## Task input
--

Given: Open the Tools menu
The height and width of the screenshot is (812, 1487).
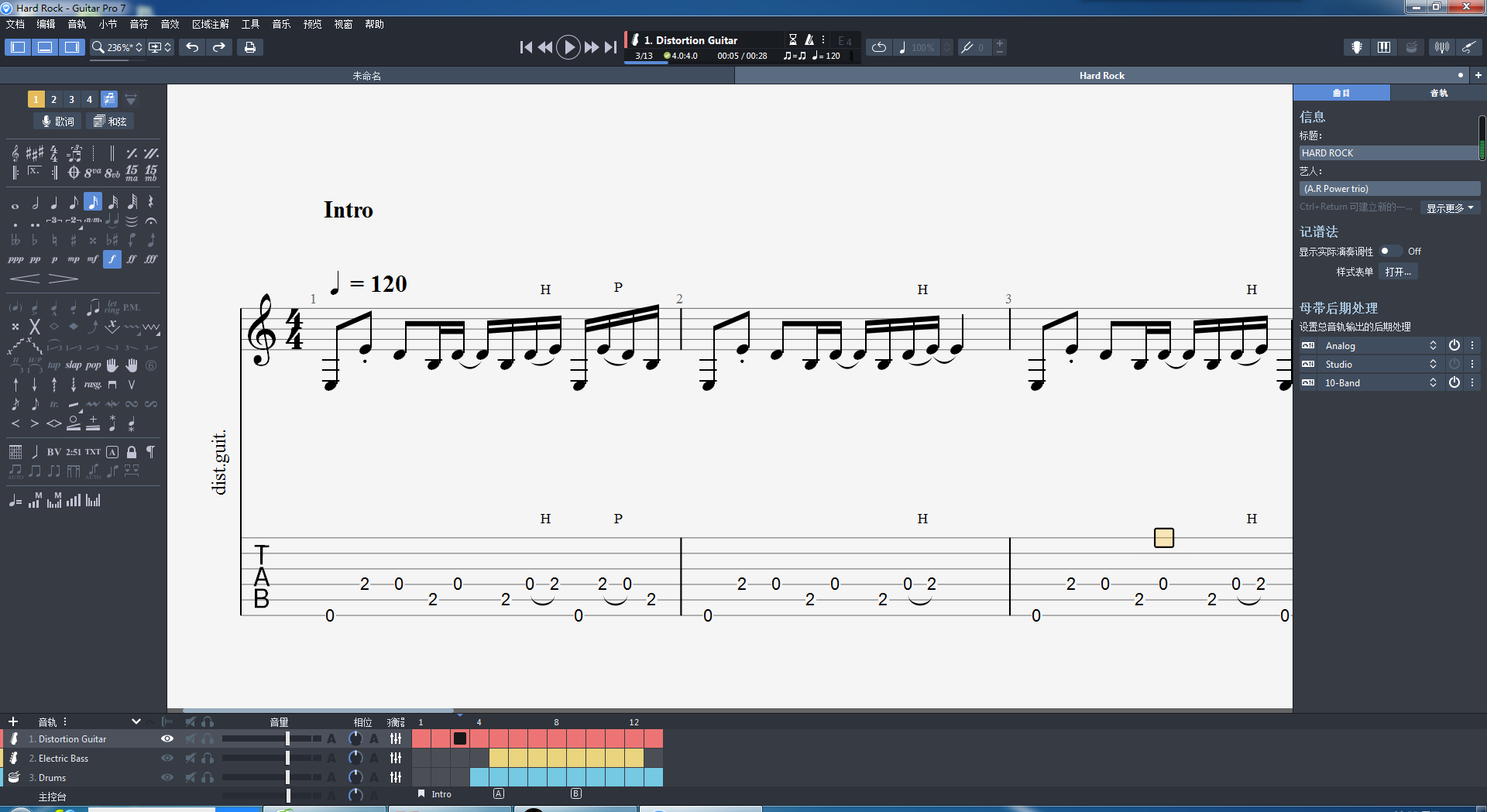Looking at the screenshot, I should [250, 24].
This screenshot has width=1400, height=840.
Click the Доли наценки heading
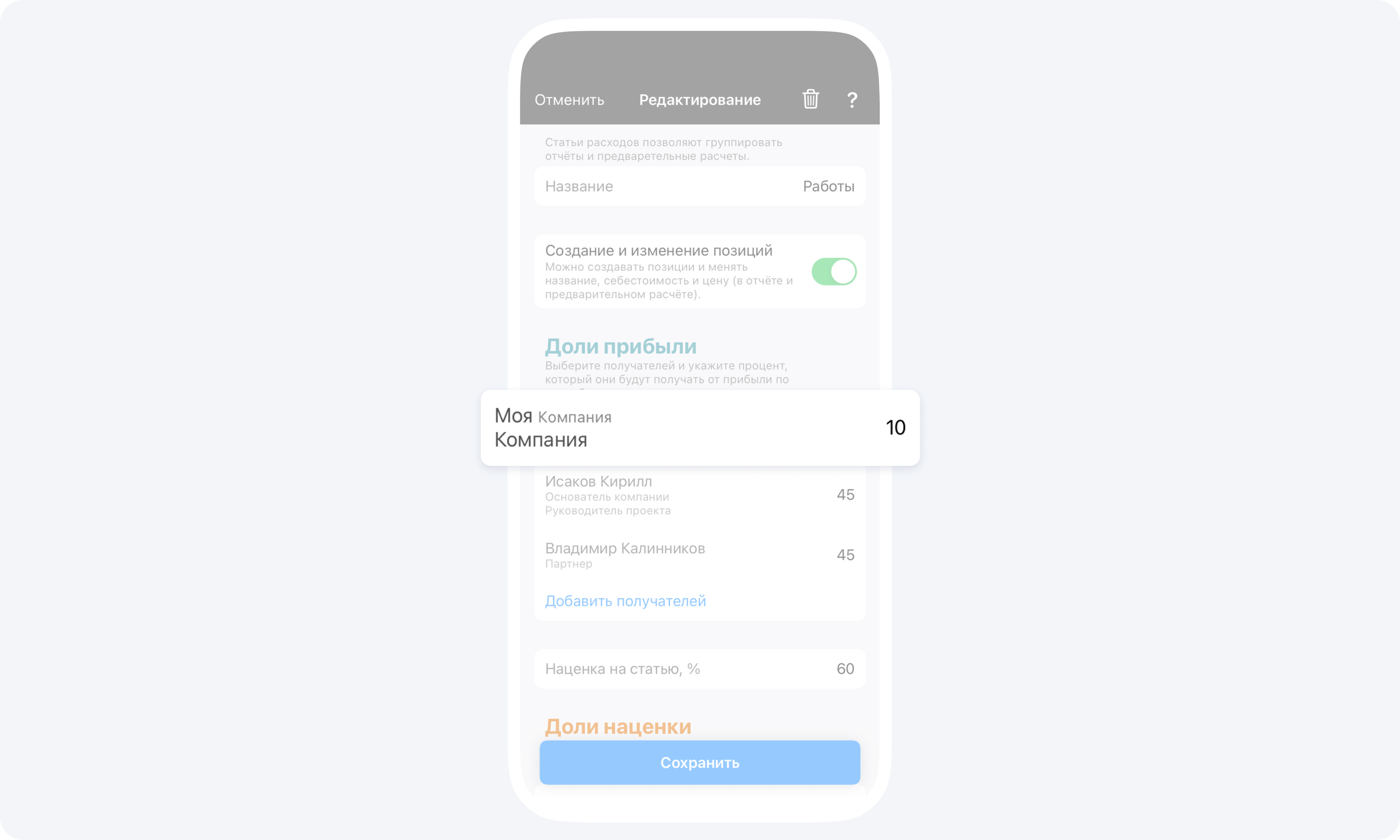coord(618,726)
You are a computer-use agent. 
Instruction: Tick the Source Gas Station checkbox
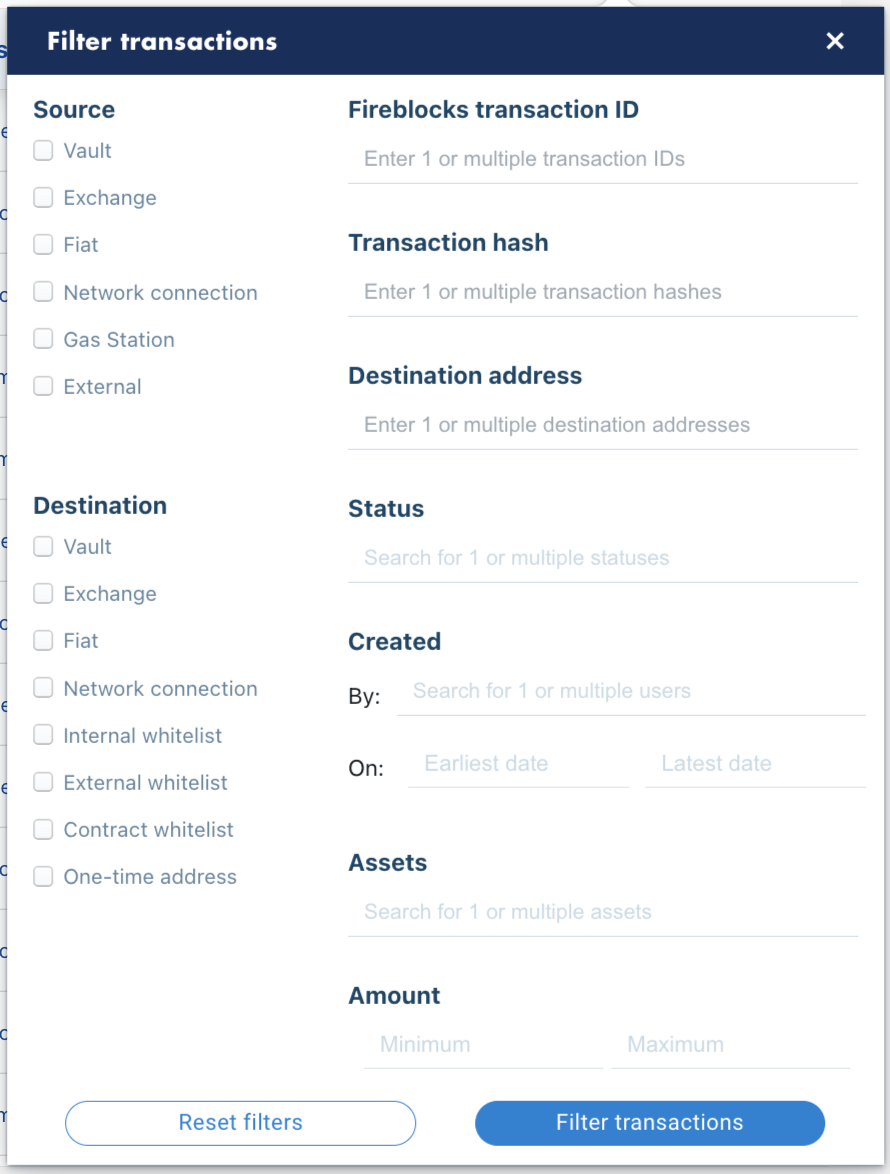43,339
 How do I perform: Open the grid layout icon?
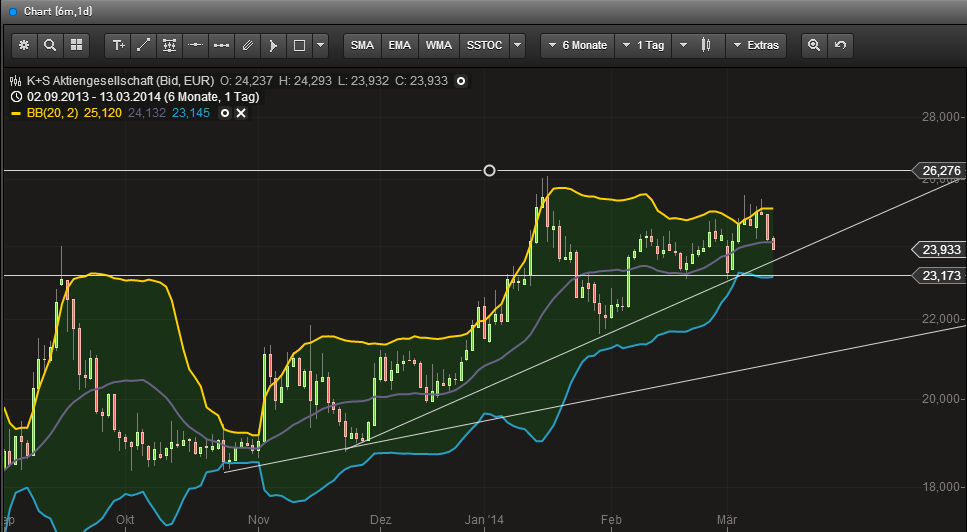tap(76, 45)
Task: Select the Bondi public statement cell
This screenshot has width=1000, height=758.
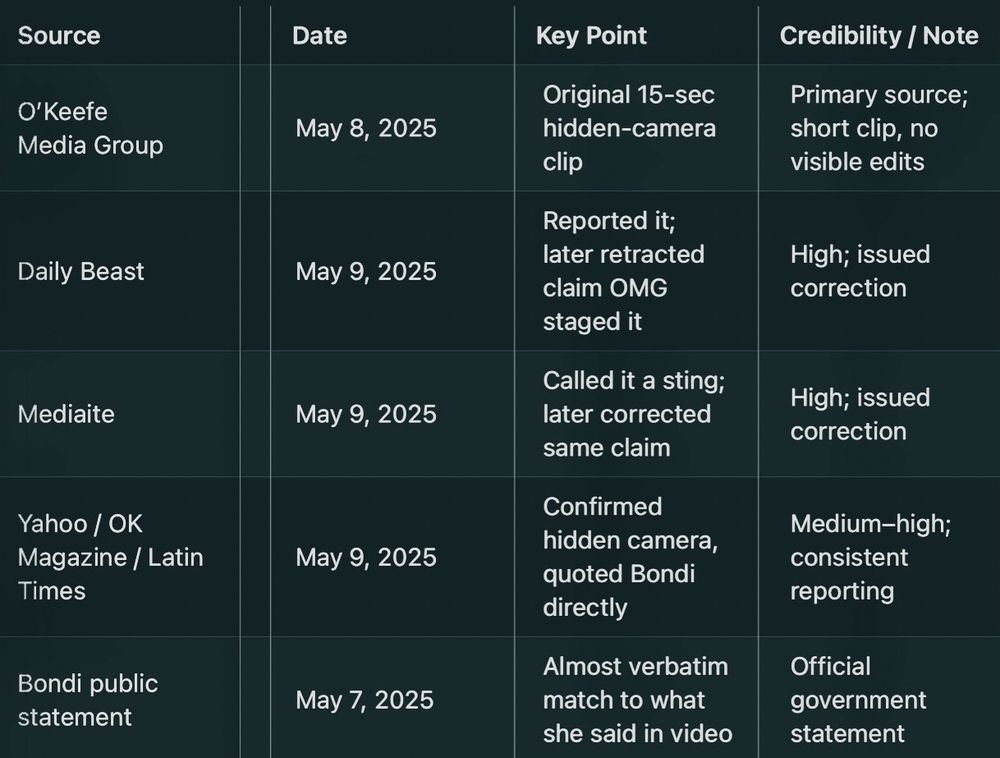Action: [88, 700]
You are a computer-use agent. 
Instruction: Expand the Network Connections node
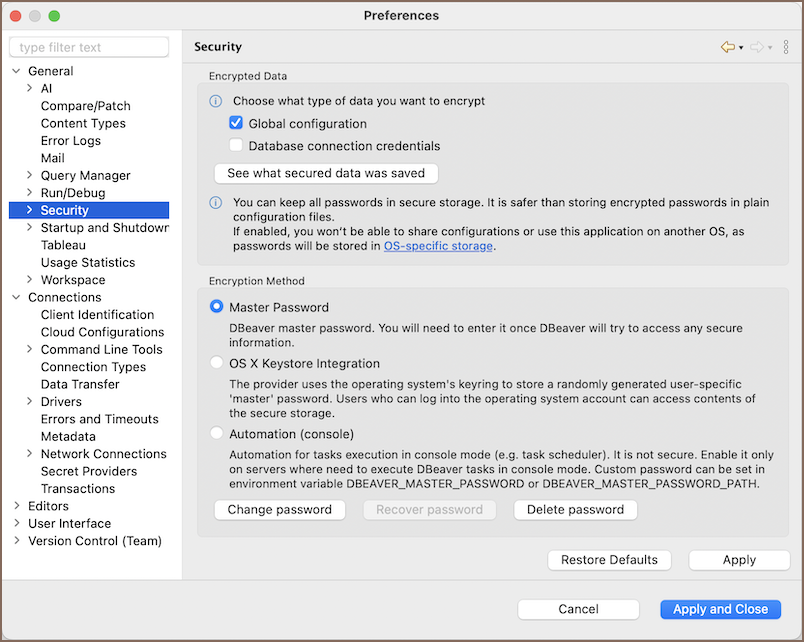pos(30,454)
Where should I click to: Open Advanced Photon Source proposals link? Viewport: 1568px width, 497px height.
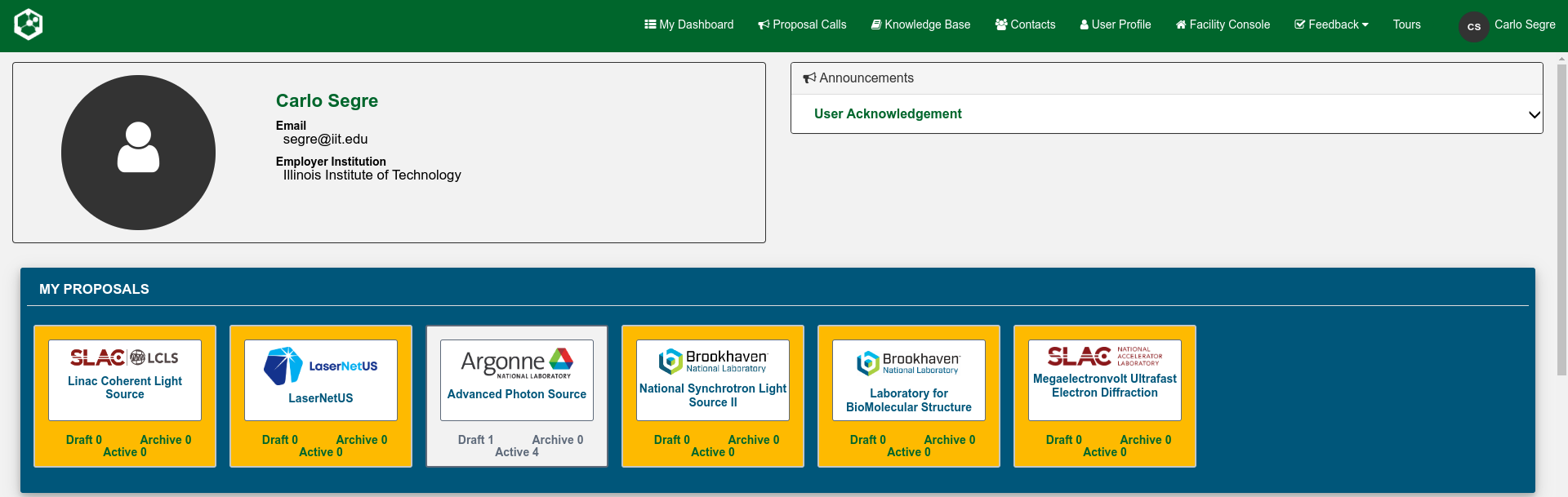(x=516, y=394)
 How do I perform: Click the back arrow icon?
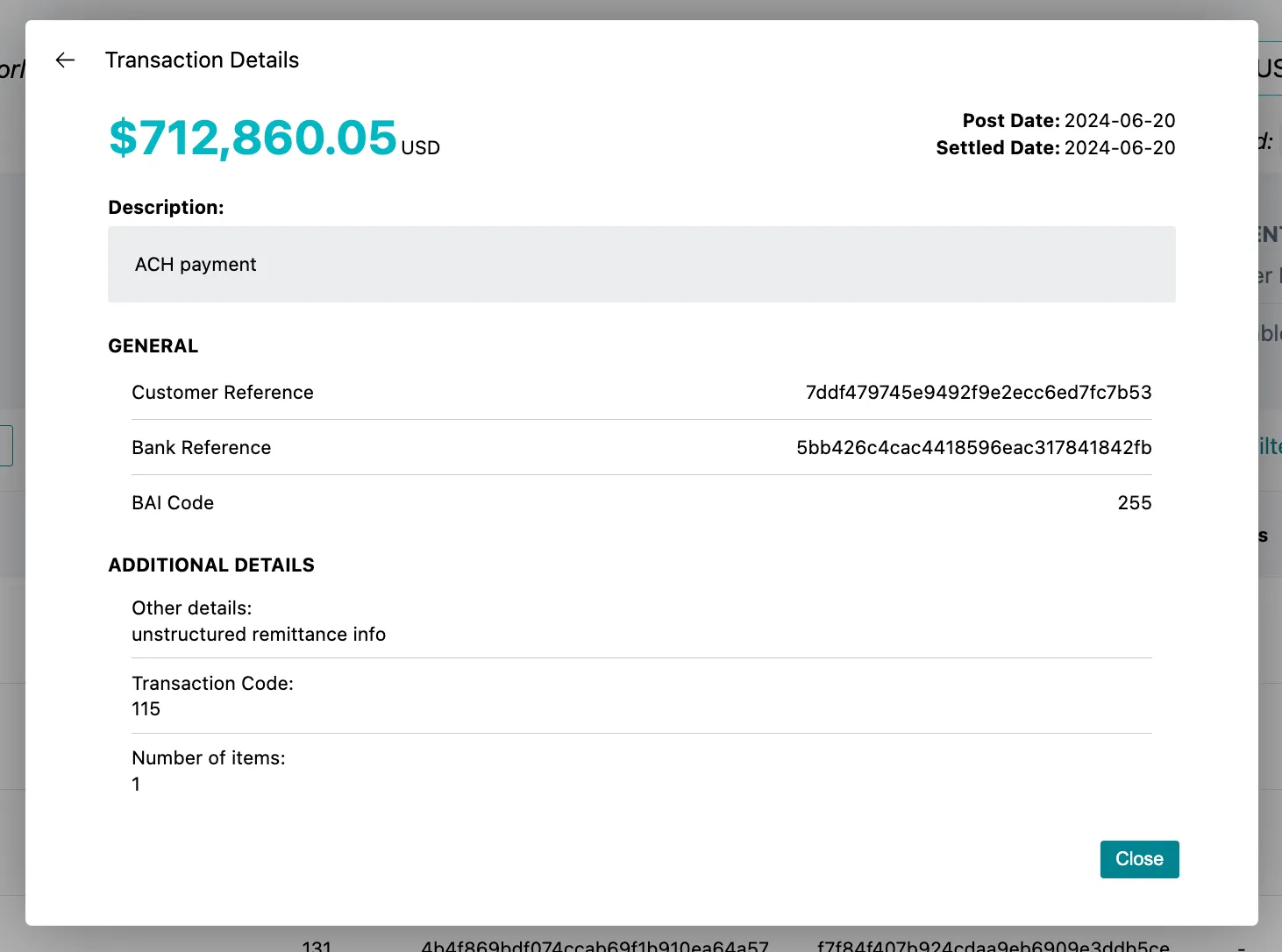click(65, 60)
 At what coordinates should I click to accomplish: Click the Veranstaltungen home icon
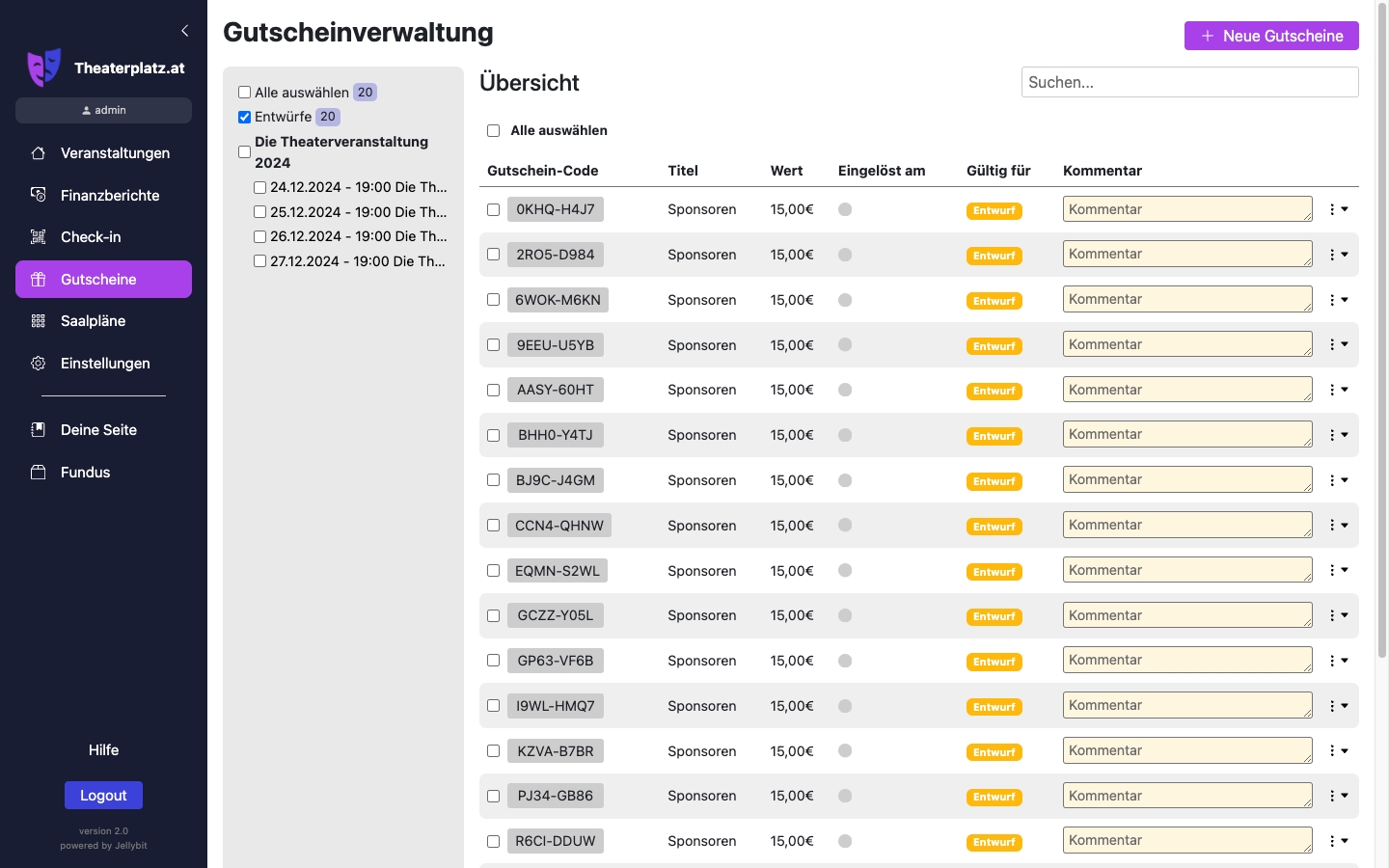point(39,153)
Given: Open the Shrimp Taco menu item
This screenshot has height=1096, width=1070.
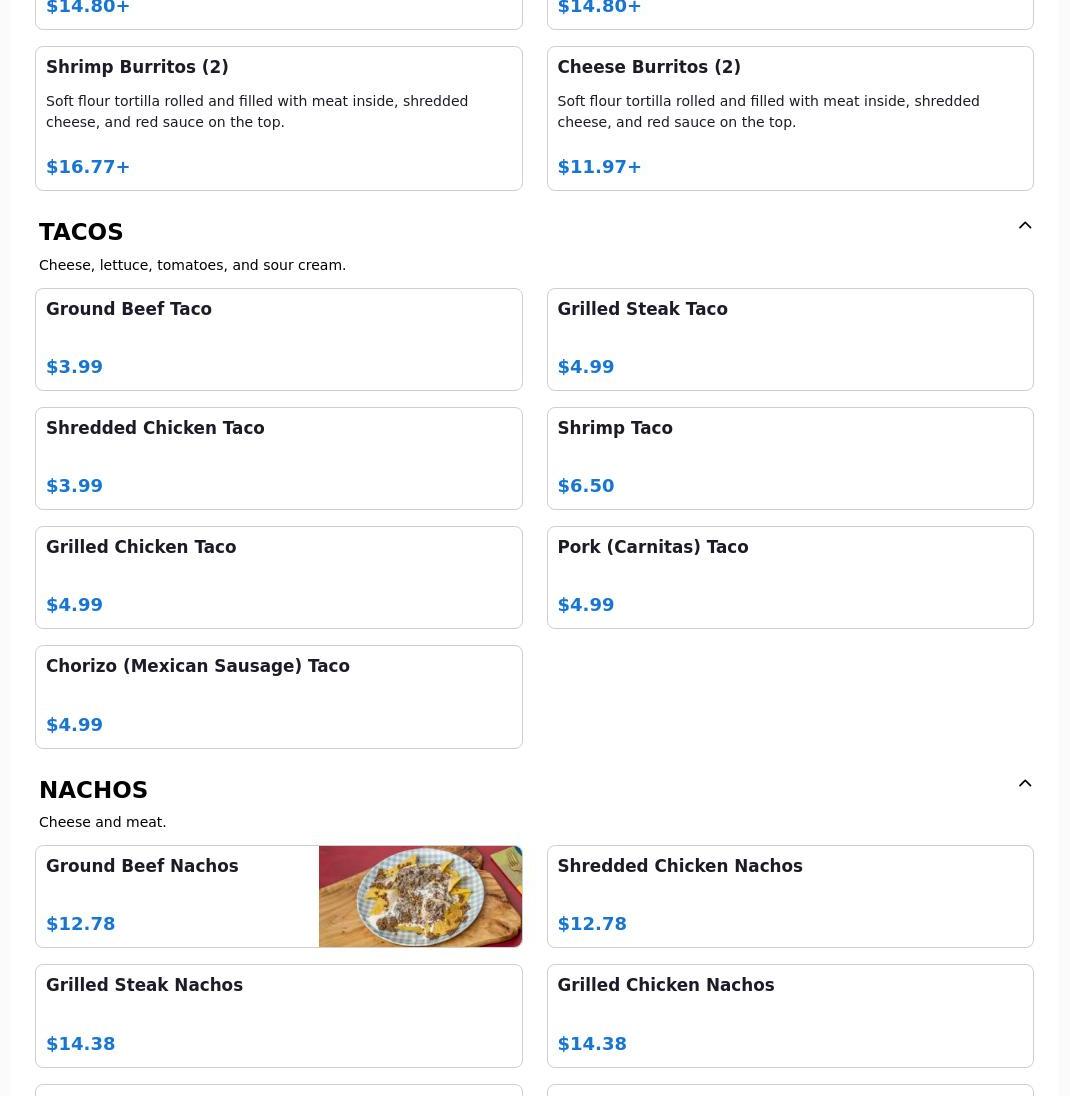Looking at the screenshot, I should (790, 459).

--

## Task instructions
Since the copy must hold no pictures, repeat everything else in the records exactly as written.

## Result of this task
Given: Open the Tools menu
The height and width of the screenshot is (812, 1487).
Looking at the screenshot, I should [250, 24].
This screenshot has width=1400, height=840.
Click the Доли наценки heading
coord(618,726)
You are a computer-use agent. 
Instruction: Tick the Source Gas Station checkbox
43,339
 How do I perform: Open the grid layout icon?
tap(76, 45)
Task: Select the Bondi public statement cell
This screenshot has width=1000, height=758.
Action: [88, 700]
You are a computer-use agent. 
Instruction: Expand the Network Connections node
pos(30,454)
Where should I click to: Open Advanced Photon Source proposals link? Viewport: 1568px width, 497px height.
(x=516, y=394)
 How do I perform: Click the back arrow icon?
click(65, 60)
 At what coordinates should I click to accomplish: Click the Veranstaltungen home icon
point(39,153)
Given: Open the Shrimp Taco menu item
This screenshot has height=1096, width=1070.
Looking at the screenshot, I should (790, 459).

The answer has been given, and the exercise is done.